**EXERCISE AIM**
Here is a block of records. Copy every line in it that includes "Terminal".

Records drawn from a dataset:
*** Begin section ***

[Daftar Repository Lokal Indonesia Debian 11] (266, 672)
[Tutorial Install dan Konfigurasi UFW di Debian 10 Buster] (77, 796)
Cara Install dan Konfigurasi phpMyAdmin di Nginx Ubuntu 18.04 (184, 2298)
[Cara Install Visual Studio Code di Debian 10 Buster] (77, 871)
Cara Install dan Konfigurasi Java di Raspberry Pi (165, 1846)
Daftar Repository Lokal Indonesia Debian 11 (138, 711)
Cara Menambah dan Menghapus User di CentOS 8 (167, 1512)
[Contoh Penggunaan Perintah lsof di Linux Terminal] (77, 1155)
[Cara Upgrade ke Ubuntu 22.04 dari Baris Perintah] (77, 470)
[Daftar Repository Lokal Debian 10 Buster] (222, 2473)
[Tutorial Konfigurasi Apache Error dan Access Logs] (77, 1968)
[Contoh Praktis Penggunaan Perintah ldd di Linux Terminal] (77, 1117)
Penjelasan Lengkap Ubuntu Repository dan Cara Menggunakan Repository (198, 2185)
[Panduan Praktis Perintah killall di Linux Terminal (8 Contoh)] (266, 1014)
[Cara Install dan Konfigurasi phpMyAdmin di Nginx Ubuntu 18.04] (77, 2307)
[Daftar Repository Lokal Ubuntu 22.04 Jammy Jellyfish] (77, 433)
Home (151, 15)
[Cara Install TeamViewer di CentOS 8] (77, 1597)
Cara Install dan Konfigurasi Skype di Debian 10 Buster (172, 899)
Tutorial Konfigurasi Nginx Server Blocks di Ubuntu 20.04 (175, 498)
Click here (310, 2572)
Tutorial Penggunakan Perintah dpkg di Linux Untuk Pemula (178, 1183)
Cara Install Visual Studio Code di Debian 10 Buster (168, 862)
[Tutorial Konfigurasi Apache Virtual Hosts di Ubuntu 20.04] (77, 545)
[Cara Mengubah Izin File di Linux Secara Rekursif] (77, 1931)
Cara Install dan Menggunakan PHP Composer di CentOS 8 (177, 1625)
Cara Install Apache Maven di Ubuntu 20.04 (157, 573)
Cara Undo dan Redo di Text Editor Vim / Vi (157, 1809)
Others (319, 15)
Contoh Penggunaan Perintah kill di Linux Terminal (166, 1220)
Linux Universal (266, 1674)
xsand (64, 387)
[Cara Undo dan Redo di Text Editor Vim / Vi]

*** End section ***

**SOLUTION FOR THIS TASK**
[Contoh Penggunaan Perintah lsof di Linux Terminal] (77, 1155)
[Contoh Praktis Penggunaan Perintah ldd di Linux Terminal] (77, 1117)
[Panduan Praktis Perintah killall di Linux Terminal (8 Contoh)] (266, 1014)
Contoh Penggunaan Perintah kill di Linux Terminal (166, 1220)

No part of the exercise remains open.